Problem details. Go through the records line by line from the top and repeat each one exactly, ending with the line that contains "WhatsApp (1361, 15)".

(Collected data)
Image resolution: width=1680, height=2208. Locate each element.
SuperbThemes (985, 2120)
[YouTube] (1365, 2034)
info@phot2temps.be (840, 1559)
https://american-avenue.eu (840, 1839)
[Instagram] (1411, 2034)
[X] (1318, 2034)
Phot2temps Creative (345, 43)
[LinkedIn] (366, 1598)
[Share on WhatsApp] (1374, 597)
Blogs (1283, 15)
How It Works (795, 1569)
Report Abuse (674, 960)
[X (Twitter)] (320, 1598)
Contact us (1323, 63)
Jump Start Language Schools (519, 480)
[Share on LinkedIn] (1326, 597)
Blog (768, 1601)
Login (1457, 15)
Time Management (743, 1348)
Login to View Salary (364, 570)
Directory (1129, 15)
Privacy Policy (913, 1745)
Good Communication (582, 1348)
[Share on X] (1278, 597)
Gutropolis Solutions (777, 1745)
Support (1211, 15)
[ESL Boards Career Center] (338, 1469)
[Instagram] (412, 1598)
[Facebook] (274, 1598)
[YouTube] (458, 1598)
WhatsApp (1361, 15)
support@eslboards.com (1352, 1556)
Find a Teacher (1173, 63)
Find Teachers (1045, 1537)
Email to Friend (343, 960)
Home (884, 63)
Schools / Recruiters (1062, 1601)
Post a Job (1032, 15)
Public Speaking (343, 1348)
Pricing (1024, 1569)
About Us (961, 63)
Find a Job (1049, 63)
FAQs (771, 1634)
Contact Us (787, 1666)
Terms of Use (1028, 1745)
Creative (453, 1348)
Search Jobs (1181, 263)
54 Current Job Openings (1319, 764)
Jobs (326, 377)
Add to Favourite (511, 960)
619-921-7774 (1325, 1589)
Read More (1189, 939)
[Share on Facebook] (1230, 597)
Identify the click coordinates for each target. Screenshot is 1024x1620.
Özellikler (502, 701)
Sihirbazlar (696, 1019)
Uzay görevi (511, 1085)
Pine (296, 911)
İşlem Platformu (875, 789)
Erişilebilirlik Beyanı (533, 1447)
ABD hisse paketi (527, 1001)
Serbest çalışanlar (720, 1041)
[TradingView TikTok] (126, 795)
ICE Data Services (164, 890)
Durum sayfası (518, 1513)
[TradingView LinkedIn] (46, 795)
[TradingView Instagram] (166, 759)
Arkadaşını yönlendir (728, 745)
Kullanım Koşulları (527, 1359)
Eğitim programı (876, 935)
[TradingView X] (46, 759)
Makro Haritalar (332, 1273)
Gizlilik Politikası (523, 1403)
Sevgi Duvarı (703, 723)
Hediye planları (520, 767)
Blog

Response box.
Image resolution: width=1680, height=2208. Locate each element.
SuperbThemes (985, 2120)
[YouTube] (1365, 2034)
info@phot2temps.be (840, 1559)
https://american-avenue.eu (840, 1839)
[Instagram] (1411, 2034)
[X] (1318, 2034)
Phot2temps Creative (345, 43)
[LinkedIn] (366, 1598)
[Share on WhatsApp] (1374, 597)
Blogs (1283, 15)
How It Works (795, 1569)
Report Abuse (674, 960)
[X (Twitter)] (320, 1598)
Contact us (1323, 63)
Jump Start Language Schools (519, 480)
[Share on LinkedIn] (1326, 597)
Blog (768, 1601)
Login (1457, 15)
Time Management (743, 1348)
Login to View Salary (364, 570)
Directory (1129, 15)
Privacy Policy (913, 1745)
Good Communication (582, 1348)
[Share on X] (1278, 597)
Gutropolis Solutions (777, 1745)
Support (1211, 15)
[ESL Boards Career Center] (338, 1469)
[Instagram] (412, 1598)
[Facebook] (274, 1598)
[YouTube] (458, 1598)
WhatsApp (1361, 15)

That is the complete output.